___ MATERIAL PROVIDED ___
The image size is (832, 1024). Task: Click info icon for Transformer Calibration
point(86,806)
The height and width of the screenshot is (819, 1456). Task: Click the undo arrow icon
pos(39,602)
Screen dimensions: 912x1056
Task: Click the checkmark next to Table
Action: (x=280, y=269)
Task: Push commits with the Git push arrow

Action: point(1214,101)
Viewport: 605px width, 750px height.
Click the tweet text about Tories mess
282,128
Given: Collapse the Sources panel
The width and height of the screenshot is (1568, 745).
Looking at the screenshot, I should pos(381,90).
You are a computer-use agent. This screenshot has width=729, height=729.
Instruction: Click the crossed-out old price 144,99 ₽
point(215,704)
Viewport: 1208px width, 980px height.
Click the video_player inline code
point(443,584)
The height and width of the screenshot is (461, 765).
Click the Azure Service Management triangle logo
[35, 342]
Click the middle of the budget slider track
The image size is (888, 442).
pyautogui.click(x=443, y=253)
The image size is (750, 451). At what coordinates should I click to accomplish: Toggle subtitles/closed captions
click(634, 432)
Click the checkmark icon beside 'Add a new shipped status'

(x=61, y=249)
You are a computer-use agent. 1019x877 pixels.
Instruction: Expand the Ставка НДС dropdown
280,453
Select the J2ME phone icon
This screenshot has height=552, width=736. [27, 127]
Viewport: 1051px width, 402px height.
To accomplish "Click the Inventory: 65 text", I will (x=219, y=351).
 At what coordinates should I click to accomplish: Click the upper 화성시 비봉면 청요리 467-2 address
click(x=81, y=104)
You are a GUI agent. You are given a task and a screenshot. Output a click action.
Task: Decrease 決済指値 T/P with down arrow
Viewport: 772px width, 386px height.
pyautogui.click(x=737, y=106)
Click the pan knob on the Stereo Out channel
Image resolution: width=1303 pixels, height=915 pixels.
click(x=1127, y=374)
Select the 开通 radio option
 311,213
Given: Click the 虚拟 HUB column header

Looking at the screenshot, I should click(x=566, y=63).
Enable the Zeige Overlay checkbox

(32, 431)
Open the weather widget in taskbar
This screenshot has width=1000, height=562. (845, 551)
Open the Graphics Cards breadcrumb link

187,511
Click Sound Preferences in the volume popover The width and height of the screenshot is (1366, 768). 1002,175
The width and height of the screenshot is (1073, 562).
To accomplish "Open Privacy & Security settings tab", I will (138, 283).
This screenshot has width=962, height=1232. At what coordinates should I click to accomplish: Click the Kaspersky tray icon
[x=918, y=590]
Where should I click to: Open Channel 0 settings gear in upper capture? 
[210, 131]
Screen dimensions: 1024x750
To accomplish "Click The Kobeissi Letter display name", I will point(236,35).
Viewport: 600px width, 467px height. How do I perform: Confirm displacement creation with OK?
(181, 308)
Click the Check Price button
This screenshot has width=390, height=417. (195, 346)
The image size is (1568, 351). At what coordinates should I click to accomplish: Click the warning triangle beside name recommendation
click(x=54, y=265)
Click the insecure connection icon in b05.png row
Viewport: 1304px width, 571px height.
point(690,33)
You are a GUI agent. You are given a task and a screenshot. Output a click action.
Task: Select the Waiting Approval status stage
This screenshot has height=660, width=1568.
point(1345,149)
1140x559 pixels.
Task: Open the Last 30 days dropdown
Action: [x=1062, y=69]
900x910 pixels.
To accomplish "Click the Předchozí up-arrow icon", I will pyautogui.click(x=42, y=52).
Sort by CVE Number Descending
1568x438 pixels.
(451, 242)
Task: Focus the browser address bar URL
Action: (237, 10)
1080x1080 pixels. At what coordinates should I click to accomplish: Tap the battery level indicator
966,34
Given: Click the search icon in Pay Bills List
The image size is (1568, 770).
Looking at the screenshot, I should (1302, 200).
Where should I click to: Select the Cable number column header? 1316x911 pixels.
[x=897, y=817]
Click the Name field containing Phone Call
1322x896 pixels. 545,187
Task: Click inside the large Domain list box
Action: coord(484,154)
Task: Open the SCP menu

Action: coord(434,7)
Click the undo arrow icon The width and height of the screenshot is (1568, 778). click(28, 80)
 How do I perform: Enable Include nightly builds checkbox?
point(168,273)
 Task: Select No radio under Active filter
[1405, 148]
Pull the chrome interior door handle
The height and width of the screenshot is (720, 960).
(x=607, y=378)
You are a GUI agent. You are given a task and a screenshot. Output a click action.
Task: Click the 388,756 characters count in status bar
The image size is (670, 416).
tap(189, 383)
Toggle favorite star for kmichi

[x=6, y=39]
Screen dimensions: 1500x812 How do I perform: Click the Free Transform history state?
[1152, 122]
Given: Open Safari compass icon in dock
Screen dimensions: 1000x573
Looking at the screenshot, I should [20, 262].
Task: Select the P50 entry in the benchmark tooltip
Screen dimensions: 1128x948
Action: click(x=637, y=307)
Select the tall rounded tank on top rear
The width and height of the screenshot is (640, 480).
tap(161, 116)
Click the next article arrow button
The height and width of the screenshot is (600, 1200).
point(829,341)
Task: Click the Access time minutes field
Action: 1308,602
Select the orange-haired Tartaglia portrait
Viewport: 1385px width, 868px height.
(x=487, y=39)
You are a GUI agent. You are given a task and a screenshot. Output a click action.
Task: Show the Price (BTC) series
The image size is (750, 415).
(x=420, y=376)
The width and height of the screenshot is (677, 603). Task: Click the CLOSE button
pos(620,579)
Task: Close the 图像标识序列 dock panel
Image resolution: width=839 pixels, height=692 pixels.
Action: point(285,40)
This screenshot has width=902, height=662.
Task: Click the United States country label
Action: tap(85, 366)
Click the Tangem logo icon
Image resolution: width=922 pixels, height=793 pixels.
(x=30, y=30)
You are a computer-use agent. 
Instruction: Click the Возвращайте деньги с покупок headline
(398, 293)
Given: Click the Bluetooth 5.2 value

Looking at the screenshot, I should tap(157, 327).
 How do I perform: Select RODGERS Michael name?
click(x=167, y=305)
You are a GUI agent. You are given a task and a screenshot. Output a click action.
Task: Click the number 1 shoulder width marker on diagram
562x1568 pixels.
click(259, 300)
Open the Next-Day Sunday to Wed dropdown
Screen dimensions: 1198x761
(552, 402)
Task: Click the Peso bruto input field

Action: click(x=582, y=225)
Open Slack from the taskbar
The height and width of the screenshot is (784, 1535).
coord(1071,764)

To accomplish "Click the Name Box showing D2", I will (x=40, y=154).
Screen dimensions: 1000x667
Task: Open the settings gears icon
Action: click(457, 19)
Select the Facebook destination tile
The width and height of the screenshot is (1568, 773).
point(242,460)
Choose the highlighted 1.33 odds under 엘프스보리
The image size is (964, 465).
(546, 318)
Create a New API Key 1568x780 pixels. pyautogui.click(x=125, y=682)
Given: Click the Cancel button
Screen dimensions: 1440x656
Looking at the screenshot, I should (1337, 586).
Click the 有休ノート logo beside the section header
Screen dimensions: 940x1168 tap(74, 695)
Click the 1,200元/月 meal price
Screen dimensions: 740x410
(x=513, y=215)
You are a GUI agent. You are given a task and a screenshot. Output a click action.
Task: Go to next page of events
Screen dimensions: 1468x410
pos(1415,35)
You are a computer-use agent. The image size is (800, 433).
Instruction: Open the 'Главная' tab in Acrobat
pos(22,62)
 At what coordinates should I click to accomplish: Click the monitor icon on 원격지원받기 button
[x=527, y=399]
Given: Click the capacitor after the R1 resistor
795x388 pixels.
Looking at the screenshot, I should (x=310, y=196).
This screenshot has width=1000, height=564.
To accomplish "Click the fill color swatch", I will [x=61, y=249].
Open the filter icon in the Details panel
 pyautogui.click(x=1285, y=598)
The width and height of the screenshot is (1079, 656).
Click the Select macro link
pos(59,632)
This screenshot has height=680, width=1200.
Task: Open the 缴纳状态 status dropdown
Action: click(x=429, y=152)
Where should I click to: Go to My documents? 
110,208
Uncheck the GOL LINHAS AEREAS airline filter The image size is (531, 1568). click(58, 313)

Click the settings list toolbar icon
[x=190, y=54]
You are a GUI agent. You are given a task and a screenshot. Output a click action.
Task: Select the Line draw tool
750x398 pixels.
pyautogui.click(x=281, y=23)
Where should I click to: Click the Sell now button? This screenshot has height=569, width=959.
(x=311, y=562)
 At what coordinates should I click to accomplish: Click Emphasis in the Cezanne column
___
§ **PROBLEM TO SOLVE**: What lines above hold the word "computer"? Pull each one out.

§ **COMPLETED EXERCISE**:
You are a computer-use agent. This screenshot has width=729, height=729.
You are a computer-use agent. 1019x877 pixels.
You are a computer-use agent. 
You are a computer-use agent. The image size is (800, 433).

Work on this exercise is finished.